**Stated goal:** Locate each line in the records below that contains the string "should" and copy those lines out in full.

**Records shown:**
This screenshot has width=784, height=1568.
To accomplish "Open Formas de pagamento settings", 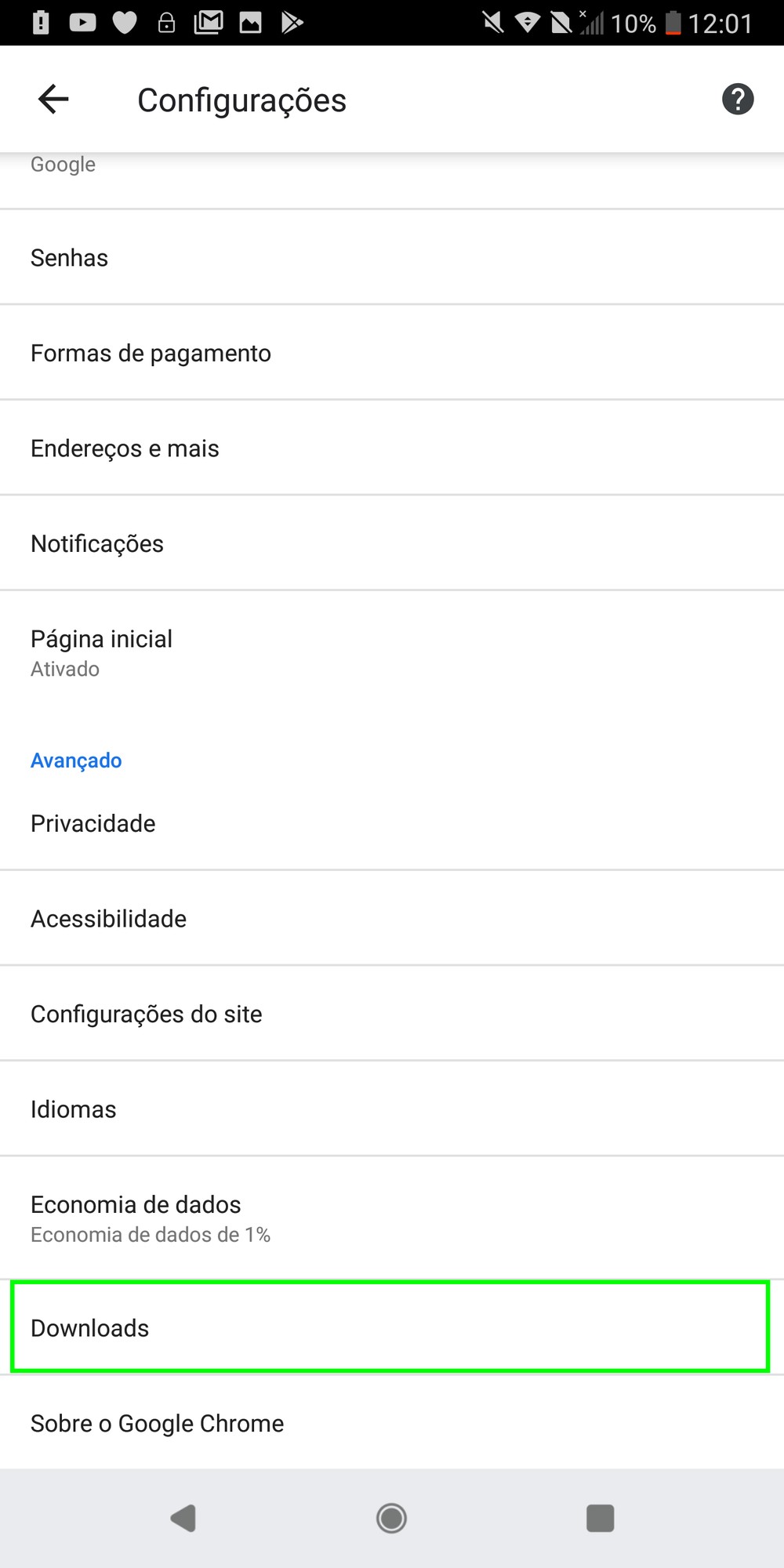I will click(x=392, y=353).

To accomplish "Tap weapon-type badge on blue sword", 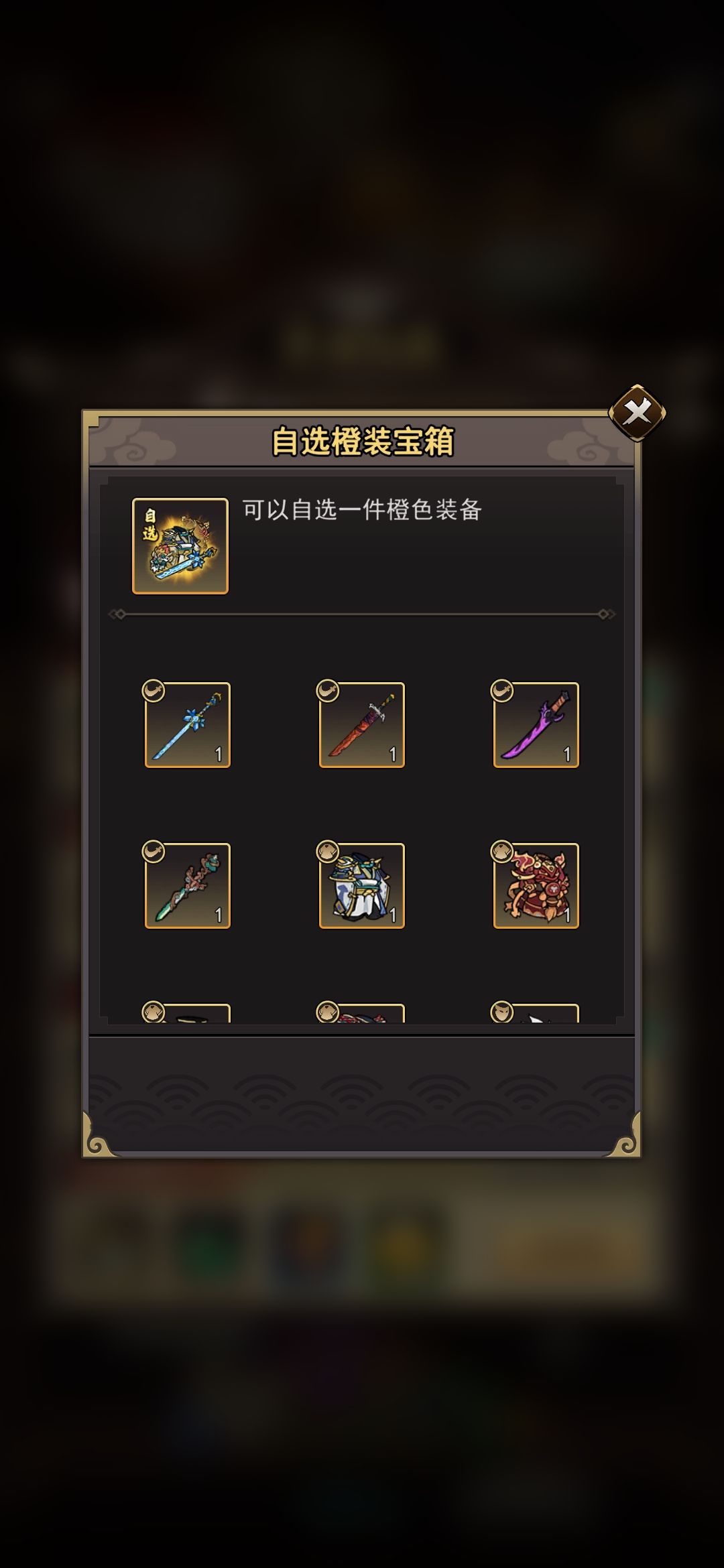I will (154, 691).
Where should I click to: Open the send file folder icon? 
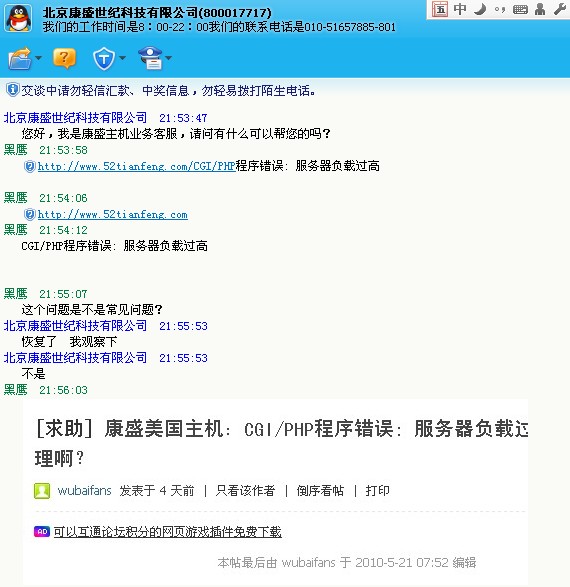20,58
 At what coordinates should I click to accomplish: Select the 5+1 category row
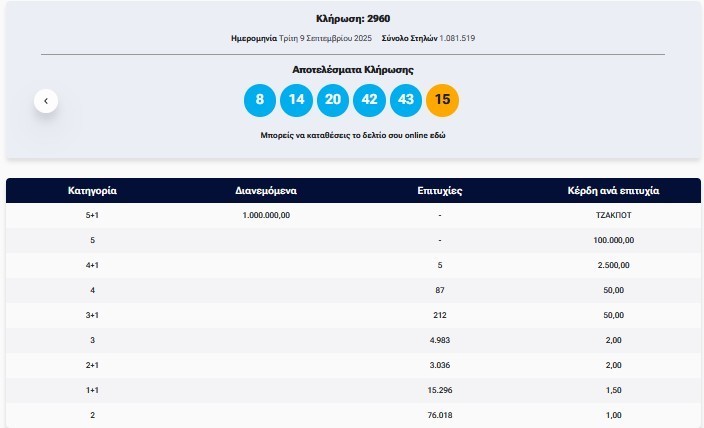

**Complete response:**
Where should I click to: Open the send file folder icon? 
 At what coordinates should I click to accomplish: Select the 5+1 category row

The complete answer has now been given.